Notions of formal and conceptual strength and aesthetic value have been re-examined and further democratized in the 21st century. The circulation of images and ideas has leveled the cultural hierarchy, leaving the high-end contemporary art market more confused and dislocated than it has ever been in modern times. Though this has not made the lives of artists much easier, the role art plays in social and political discourse is highly active. With exhibitions in Chicago like the Smart Museum’s “The Time is Now!” or the Chicago Cultural Center’s “African American Designers in Chicago: Art, Commerce and the Politics of Race” gaining national attention, we are seeing how a facet of American art history is being unearthed, re-examined, and re-presented.
In the introduction to Art in Chicago, the book’s editors, Maggie Taft and Robert Cozzolino, allude to the past to set the scene for Chicago’s future. The 1933/34 Century of Progress world’s fair in Chicago recreated the home of Afro-Caribbean trapper and city founder, Jean Baptiste Point Du Sable, presenting it as a dingy log cabin when, in truth, this man, who ran a successful trading post, also kept a collection of fine objects. The objects omitted from the world’s fair display included two paintings, mirrors, and windowed French cabinets.
Taft and Cozzolino go on to describe a kind of anxiety around the role of culture in Chicago. The contentious reception to the arrival of modernist abstraction has been well-documented in art history, but the reactions to the seminal Armory Show in New York were amplified to extremes in the reaction to Chicago’s own “International Exhibition of Modern Art” at the Art Institute. Community leaders denounced the exhibition, and some even sought bans. Students of the Art Institute even held a bizarre mock trial of a caricature of Henri Matisse for “art crimes” and burned reproductions of Blue Nude. That these reactions earned Chicago a reputation for lacking in cultural sophistication is likely a contributing factor in keeping the city on the margins of America’s art historical narrative.
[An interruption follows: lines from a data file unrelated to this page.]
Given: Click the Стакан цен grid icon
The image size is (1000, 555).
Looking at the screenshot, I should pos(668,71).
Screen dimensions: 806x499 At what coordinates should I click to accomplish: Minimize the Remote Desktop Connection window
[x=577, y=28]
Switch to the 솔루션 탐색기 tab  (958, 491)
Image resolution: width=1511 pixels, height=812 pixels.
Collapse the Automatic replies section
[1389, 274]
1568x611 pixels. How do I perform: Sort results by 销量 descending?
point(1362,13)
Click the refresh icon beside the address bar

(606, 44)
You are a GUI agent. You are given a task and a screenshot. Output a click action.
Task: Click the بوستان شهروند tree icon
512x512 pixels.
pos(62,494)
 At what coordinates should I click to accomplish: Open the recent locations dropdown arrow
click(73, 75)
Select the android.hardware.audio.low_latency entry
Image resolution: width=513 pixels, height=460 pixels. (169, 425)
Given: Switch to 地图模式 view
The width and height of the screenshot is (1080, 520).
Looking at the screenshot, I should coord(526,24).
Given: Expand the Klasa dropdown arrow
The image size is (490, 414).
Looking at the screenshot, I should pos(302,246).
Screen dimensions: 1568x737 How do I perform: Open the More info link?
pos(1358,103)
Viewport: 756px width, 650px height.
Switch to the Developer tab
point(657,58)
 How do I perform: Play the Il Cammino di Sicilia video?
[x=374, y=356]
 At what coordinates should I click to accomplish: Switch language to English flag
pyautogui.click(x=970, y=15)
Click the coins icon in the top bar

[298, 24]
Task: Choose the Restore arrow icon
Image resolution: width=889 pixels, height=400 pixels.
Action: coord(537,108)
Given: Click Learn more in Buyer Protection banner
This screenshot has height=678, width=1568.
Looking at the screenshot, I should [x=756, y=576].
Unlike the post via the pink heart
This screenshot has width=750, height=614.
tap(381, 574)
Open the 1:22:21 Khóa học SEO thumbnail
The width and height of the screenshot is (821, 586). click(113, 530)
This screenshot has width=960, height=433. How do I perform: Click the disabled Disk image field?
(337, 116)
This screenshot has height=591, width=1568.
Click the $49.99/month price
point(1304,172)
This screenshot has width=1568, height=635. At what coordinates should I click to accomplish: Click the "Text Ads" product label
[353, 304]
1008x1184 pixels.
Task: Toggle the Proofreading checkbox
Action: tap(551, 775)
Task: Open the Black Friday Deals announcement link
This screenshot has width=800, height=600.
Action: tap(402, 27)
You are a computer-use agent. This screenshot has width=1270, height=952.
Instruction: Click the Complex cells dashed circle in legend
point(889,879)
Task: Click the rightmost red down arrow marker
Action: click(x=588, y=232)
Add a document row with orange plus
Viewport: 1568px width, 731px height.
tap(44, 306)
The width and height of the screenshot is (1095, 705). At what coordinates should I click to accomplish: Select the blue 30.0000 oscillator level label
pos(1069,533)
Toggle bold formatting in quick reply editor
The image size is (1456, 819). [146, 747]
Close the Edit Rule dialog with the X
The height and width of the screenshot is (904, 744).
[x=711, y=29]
This reputation may have been to its benefit, however. The book makes a persuasive proposal that Chicago, as a metropolitan art center, was and still is ahead of the curve. The activist spirit and diversity of Chicago, paired with its dismissal by the art world elites, may have enabled this city to be the incubator for much of what we see in contemporary art today.
Social practice art was arguably born in Chicago with Jane Addams’ Hull House project, while more traditional art practice like painting and sculpture showed early signs of radical form in works such as Manierre Dawson’s 1913 painting Untitled (Wharf under Mountain) or the precisely crafted miniature rooms of Narcissa Niblack and Frances Glessner Lee.
An “outsider” mentality continued to manifest itself in Chicago as artists like Nancy Spero and Leon Golub rejected the perceived position of New York as the leading representative of modern art. They were not just rejecting the economy of the art world but also the notion that one school of thought could be representative of this world. It was during the late ’50s through the ’70s that artists in Chicago chose not to accept the reign of abstract expressionism as the sole mode for aesthetic production.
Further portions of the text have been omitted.